Ophthalmology Science (Mar 2022)
Rescue of the Congenital Hereditary Endothelial Dystrophy Mouse Model by Adeno-Associated Virus–Mediated Slc4a11 Replacement
Abstract
Purpose: Congenital hereditary endothelial dystrophy (CHED) is a rare condition that manifests at an early age showing corneal edema, increased oxidative stress, mitochondrial dysfunction, and eventually apoptosis of the endothelium due to loss of function of the membrane transport protein SLC4A11. This project tested whether replacing Slc4a11 into the Slc4a11-/- CHED mouse model can reverse the disease-associated phenotypes. Design: Experimental study.
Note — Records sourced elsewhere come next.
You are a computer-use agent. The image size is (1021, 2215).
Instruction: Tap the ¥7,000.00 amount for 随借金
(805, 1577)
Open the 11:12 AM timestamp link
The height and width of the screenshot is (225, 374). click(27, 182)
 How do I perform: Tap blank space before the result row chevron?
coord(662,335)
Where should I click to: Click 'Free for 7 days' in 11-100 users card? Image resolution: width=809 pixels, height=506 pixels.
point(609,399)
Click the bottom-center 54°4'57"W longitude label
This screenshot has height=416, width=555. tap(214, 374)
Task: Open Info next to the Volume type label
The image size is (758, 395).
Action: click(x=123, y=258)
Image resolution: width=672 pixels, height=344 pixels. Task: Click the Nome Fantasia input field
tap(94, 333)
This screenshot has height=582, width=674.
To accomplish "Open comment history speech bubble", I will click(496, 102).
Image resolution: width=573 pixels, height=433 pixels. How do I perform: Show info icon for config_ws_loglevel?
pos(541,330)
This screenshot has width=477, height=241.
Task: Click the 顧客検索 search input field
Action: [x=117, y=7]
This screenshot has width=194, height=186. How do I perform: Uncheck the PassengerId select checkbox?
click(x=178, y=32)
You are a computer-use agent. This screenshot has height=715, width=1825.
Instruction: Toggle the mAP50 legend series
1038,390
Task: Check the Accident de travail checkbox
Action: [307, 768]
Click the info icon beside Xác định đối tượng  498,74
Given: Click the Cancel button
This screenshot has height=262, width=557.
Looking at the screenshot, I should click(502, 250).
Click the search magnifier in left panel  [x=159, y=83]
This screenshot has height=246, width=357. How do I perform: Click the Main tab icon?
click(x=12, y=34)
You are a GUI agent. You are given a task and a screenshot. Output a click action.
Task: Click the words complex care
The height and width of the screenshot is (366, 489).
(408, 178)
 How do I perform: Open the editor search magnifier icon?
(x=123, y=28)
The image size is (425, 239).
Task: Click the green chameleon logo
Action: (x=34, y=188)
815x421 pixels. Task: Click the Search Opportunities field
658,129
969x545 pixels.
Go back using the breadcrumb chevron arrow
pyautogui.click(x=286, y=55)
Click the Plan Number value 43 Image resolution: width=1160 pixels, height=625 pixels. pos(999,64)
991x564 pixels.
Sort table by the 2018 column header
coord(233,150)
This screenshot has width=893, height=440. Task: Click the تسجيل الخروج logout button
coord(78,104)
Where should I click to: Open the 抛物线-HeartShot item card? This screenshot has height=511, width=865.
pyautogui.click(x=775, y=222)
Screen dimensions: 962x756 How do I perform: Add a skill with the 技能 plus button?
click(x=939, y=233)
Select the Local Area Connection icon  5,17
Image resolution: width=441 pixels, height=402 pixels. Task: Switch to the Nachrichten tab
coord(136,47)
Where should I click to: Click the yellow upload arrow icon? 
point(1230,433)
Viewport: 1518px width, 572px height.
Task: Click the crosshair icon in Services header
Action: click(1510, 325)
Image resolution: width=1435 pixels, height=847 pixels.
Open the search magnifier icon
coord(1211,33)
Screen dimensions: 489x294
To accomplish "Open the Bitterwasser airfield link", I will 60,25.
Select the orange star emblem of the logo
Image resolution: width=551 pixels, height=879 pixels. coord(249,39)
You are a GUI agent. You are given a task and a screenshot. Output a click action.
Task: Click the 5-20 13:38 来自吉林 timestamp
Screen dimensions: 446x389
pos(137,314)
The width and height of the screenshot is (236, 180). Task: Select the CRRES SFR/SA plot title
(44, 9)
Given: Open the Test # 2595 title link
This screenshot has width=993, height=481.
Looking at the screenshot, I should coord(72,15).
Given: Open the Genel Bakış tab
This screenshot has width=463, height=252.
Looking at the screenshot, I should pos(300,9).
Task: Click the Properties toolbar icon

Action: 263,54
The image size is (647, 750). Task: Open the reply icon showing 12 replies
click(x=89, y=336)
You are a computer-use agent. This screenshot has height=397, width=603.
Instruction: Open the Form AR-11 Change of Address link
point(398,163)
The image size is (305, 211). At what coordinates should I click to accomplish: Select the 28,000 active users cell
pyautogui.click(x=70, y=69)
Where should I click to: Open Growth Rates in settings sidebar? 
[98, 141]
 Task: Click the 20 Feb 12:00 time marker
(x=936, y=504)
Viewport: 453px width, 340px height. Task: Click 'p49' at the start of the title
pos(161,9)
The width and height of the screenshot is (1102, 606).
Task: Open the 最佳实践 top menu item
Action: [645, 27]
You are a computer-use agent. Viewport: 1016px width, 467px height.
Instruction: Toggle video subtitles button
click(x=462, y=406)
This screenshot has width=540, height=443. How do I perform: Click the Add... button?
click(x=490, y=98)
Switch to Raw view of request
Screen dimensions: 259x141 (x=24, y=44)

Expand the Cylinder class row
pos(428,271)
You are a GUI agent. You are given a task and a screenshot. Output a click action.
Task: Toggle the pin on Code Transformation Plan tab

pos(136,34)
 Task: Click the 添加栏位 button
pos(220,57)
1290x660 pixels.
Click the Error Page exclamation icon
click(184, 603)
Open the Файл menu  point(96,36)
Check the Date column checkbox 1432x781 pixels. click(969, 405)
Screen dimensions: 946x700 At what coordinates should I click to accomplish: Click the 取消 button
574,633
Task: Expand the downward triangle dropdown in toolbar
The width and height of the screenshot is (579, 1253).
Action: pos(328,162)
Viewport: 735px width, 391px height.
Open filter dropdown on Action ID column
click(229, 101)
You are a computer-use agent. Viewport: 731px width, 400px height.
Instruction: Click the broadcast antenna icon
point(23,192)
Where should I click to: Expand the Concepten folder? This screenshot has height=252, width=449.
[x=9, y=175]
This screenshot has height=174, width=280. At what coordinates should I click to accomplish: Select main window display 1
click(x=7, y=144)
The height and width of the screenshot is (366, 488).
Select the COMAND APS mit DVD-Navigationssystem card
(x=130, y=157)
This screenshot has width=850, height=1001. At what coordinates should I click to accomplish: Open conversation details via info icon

Participants: Five-week-old or 11-week-old Slc4a11-/- mice. Age- and gender-matched Slc4a11+/+ animals were used as controls. A total of 124 animals (62 female, and 62 male) were used in this study. Fifty-three animals of the genotype Slc4a11+/+ were used as age- and gender-matched noninjected controls. Seventy-one Slc4a11-/- mice were administered anterior chamber injections of adeno-associated virus (AAV). Methods: Anterior chambers of young (5 weeks old) or older (11 weeks old) Slc4a11-/- mice were injected once with adeno-associated virus serotype 9 (AAV9) mouse Slc4a11 or AAV9-Null vectors. Corneal thickness was measured using OCT. End point analysis included corneal endothelial cell density, mitochondrial oxidative stress, and corneal lactate concentration. Main Outcome Measures: Corneal thickness, endothelial cell loss, lactate levels, and mitochondrial oxidative stress. Results: In the young animals, AAV9-Slc4a11 reversed corneal edema, endothelial cell loss, mitochondrial oxidative stress, lactate transporter expression, and corneal lactate concentration to the levels observed in wild-type animals. In the older animals, gene replacement did not reverse the phenotype but prevented progression. Conclusions: Functional rescue of CHED phenotypes in the Slc4a11-/- mouse is possible; however, early intervention is critical.